Skip to content

Architecture

Gako is deliberately small: a single server binary, a shared cryptographic core, and thin clients. The design pushes every plaintext operation to the edge so the server can stay ignorant of secret content.

Components

Component Role
Core The canonical client crypto/sync logic. One implementation (Go), also compiled to WebAssembly for the browser, so every client enforces identical formats.
Server Stores and serves opaque ciphertext, access policy, and signatures over an HTTP API. Also serves the web client. Needs only a data directory.
Web client The core compiled to WASM, running in the browser. Encrypts and decrypts locally; the server never sees plaintext.
CLI client A command-line client sharing the same core, for scripting, automation, and machine identities.

The trust boundary

The line that matters runs between the clients (trusted with plaintext and keys) and the server (trusted only to store and serve ciphertext, and to enforce policy honestly).
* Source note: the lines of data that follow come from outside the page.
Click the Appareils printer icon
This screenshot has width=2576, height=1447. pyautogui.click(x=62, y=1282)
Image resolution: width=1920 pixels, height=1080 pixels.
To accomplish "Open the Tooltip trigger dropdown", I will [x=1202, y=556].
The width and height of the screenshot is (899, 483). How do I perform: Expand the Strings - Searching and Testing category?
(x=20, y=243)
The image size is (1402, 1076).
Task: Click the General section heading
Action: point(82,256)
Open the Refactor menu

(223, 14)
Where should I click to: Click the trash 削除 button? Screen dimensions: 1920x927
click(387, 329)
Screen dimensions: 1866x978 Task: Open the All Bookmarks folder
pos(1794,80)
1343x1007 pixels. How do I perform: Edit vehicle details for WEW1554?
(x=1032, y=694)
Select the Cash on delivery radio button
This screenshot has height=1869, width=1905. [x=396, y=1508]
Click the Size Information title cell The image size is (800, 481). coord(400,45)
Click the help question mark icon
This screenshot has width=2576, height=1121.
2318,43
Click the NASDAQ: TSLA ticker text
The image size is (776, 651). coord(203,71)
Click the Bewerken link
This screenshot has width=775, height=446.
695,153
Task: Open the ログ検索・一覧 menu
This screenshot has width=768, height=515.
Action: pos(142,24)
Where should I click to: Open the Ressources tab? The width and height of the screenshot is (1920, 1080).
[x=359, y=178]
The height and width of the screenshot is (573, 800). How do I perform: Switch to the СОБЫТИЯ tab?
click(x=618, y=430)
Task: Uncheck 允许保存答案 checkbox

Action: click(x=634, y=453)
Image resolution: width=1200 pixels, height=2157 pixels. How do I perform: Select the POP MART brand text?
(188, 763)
   ┌─────────────┐        ┌─────────────┐        ┌─────────────┐
   │  Web client │        │ CLI client  │        │  Other apps │
   │  (WASM core)│        │   (core)    │        │  (core)     │
   └──────┬──────┘        └──────┬──────┘        └──────┬──────┘
          │  plaintext stays on this side of the line   │
   ───────┼──────────────────────┼─────────────────────┼────────
          │      opaque ciphertext + policy + signatures│
          └──────────────────────┴─────────────────────┘
                          ┌───────┴────────┐
                          │     Server     │
                          │ ciphertext +   │
                          │ policy store   │
                          └───────┬────────┘
                          ┌───────┴────────┐
                          │  Data directory │
                          └────────────────┘

Because the core is shared, a secret written by the web client is readable by the CLI and vice versa — the formats are defined once and verified against a common test-vector corpus.

Draft

Deeper detail — the API contract, the data model, key hierarchy, and sync protocol — lives in the Gako specifications and will be linked here once the source repository is public.

Deployment shape

One static binary serves both the API and the web client and needs nothing but a data directory. See Installation to run it.